America is far from tame, as we have seen recently. Despite the advance of civilization, there are places that are wild and free and not occasionally, but daily dangerous as a matter of course. Intense aridity, sweeping blizzards, terrible heat, dangerous wildlife and natural disasters come often. There are many challenging landscapes. Those who live in Alaska, Arizona, and Wyoming on a permanent basis are prepared but sometimes make a misstep. God help the occasional visitor such as myself. Resident or visitor, you need the right caliber handgun for the backcountry.

Taylors Cattlebrand revolver and Randall Trailblazer Bowie knife

A single-action .45 Colt, such as the Taylors Cattlebrand, is a good outdoors revolver. This one is often carried in the Galco Wheelgunner holster along with a Randall Trailblazer knife.

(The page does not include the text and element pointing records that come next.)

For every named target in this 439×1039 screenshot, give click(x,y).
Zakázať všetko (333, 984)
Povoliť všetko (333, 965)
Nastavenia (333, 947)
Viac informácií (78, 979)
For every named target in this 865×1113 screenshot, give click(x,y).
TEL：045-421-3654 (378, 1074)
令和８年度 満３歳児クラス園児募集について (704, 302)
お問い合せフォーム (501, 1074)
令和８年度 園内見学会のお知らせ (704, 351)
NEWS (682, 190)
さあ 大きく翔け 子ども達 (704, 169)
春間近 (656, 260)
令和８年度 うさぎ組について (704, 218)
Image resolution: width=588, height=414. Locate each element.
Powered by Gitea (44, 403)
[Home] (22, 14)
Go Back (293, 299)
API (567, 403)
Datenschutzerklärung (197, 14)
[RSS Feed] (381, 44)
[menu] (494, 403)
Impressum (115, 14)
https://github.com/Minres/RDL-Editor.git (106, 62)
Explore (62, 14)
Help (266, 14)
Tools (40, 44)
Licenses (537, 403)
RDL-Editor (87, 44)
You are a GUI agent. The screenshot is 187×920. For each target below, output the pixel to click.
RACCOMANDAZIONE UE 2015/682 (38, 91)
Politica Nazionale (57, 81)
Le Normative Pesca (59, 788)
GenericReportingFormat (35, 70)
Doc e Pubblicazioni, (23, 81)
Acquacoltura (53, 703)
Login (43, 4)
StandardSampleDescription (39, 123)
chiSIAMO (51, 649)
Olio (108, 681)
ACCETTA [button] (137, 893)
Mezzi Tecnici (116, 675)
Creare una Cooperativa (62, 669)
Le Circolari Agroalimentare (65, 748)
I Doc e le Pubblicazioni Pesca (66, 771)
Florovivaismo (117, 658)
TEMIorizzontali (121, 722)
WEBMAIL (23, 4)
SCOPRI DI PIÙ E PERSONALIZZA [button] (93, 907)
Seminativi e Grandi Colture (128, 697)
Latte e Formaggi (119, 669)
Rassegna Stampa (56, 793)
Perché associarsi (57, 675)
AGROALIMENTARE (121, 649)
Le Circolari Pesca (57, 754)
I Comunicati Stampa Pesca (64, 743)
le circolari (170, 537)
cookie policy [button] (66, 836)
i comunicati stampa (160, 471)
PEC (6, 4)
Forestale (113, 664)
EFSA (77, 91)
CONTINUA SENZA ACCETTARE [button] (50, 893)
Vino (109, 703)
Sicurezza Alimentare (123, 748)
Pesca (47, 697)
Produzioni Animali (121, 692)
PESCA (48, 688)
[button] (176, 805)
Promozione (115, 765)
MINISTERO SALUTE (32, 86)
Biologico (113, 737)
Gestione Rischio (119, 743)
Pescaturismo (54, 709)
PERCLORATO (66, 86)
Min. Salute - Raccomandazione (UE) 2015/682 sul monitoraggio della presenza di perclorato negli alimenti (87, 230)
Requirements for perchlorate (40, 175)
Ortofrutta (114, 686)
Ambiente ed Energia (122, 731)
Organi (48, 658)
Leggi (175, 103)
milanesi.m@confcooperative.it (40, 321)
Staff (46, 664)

In some places, fire, snow, and slush are just seasons. Some dream of living in a wild place, but very few become fully accustomed to isolation and inhospitable environments. I occasionally get into the wilder pines and valleys. It is energizing and in a very specific way relaxing, but one must be alert to danger at all times.

Some of the places are little known and others are historic. A focus on nature and a connection is important. This is the animals’ home, and they are a concern. The cute ones that run away with your sandwiches are only funny once. The big ones want a larger meal. A fear of animals is primal and worthy of study, despite reassuring statistics on animal attacks.

Dangerous animals are a concern when you are isolated from other humans. Just the same, closer to town people often encounter deadly attacks from feral dogs and dangerous guard dogs. These dogs are often owned by inadequate personality types that use the animal as a snarling growling prosthesis for their own shortcomings. Some of these folks have a lot to hide, or a crime to conceal, and have mistreated the animal to the point any human is fair game. This is understandable, but I am not willing to take the brunt of an attack for another man’s sins.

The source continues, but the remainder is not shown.